On the final day to file bills, a Central state senator introduced legislation to set up the municipal framework for a city of St. George in East Baton Rouge Parish.
State Sen. Bodi White, R-Central, said his Senate Bill 638 would provide for tax collections and distributions, along with services, should the people in the unincorporated neighborhoods of southeast Baton Rouge vote to create St. George.
White said there will be a gap of time between the vote and the government taking over.
SB638 anticipates the incorporation of the new municipality by creating a transition district and authorizing a maximum 2 percent sales tax to help with cash flow. The tax proceeds would go toward essential public services.
East Baton Rouge Parish collects sales taxes and sends part of the money to provide services in the municipalities, such as Baton Rouge, Central and Zachary, as well as in the unincorporated portions of the parish.
White said that amounts to about $28 million for the section of the parish that would become St. George. The supporters’ map shows the proposed city would be unincorporated areas south and east of Baton Rouge.
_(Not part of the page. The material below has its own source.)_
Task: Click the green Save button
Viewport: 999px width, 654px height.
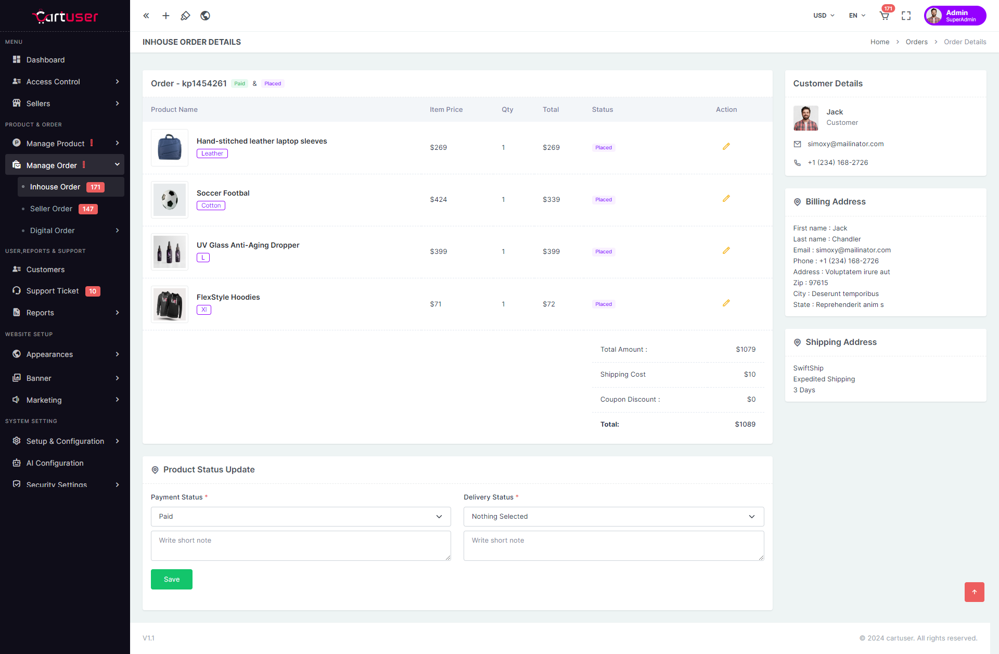Action: 172,579
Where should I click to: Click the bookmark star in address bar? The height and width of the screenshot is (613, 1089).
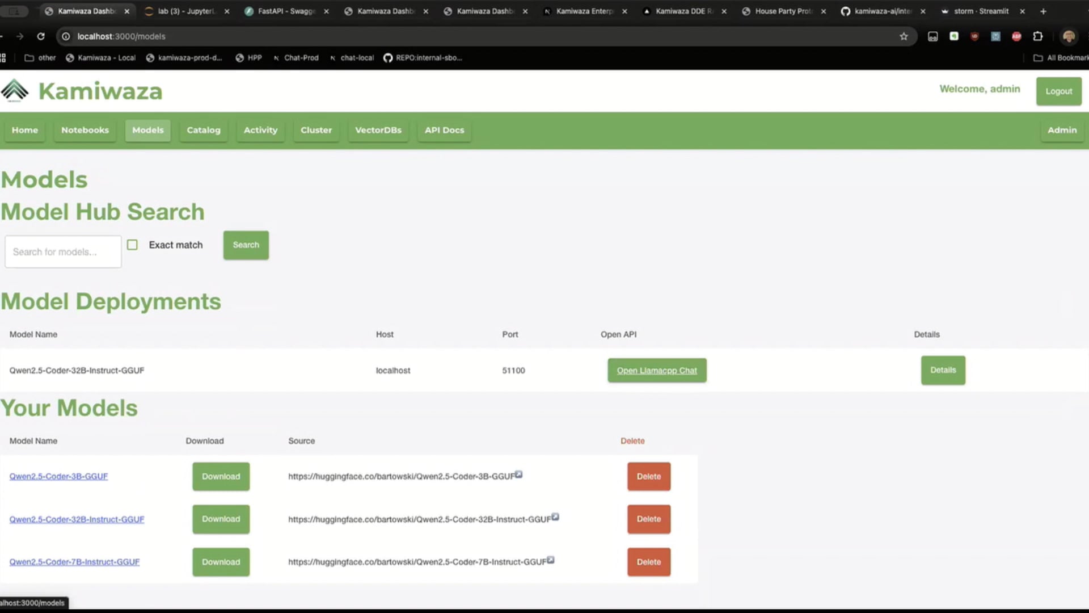[x=904, y=36]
Between the birth of the new city and the selection of a mayor and city council, followed by the city’s official governmental organization and a tax election, a transition needs to be in place, White said. The transition period could last four years under the measure.
“Nothing will happen unless there is a new city,” White said.
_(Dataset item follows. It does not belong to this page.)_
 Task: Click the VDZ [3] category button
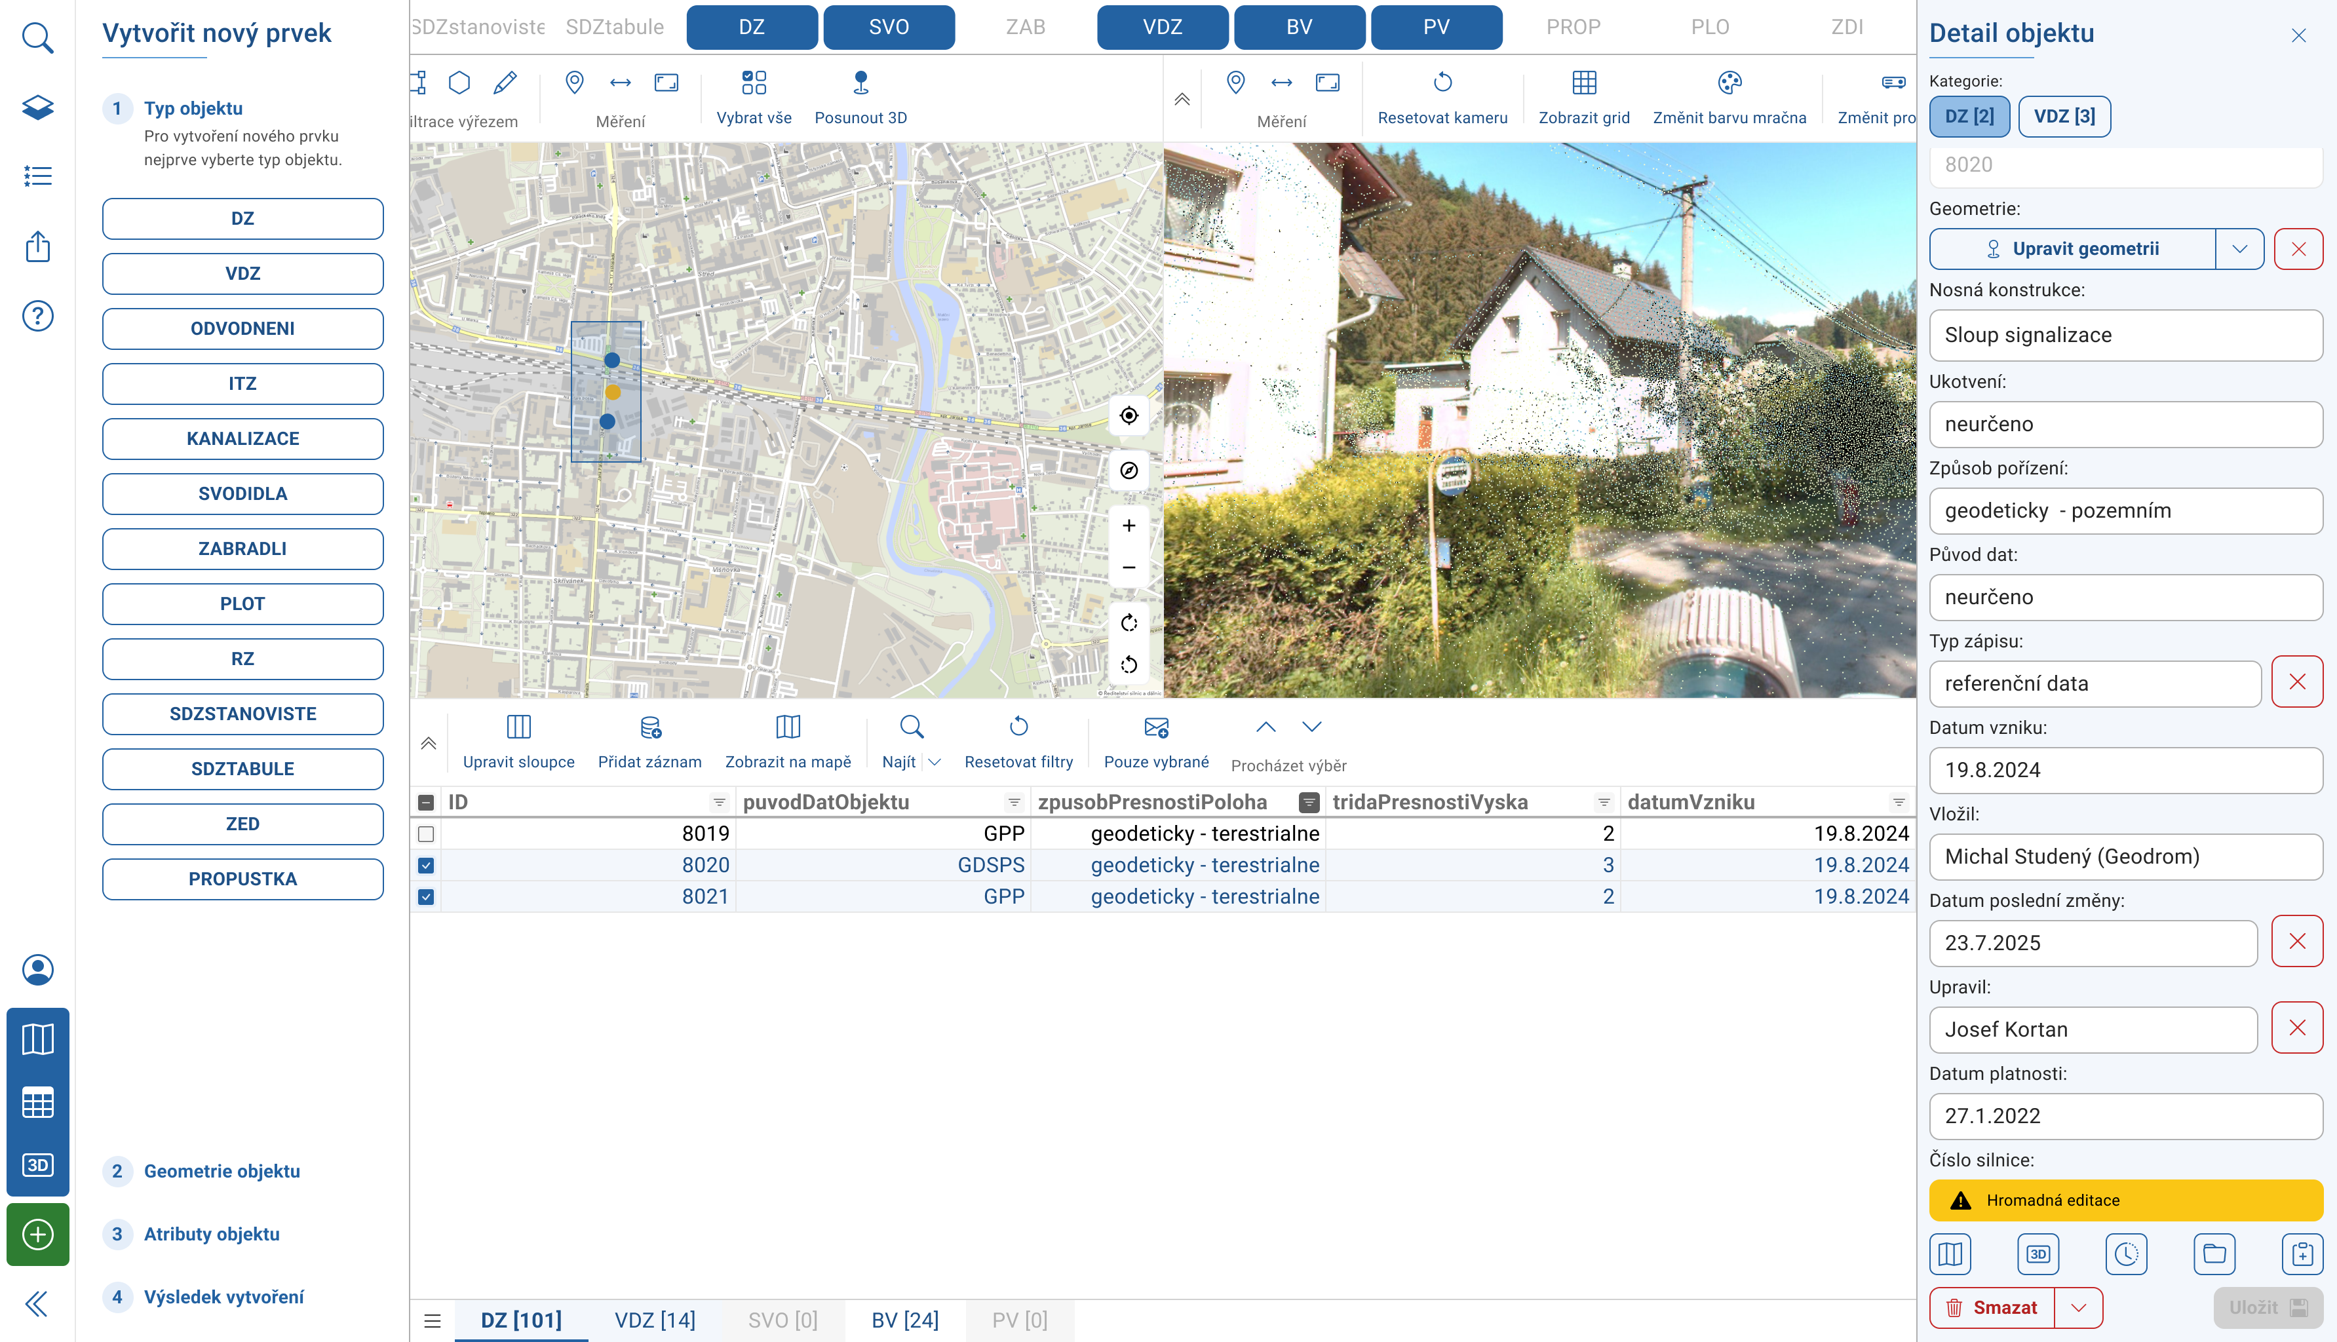pos(2063,116)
Twenty-five percent of registered voters in the proposed city must sign a petition asking for an election. Once submitted, signatures are certified by the registrar of voters. Then Gov. Bobby Jindal would have to call a special election.
Jindal has indicated he would call the election, if enough voters sign the petition.
Organizers hope to add the issue to the Nov. 4 ballot. If a majority of the voters agree, then there would be a new city.
The new city would be about 84.6 square miles and have a population of 107,262 people, making St. George the fifth largest city in the state.
The idea has plenty of opponents, including Mayor-President Kip Holden and Metro Councilman John Delgado, who say the effort is divisive.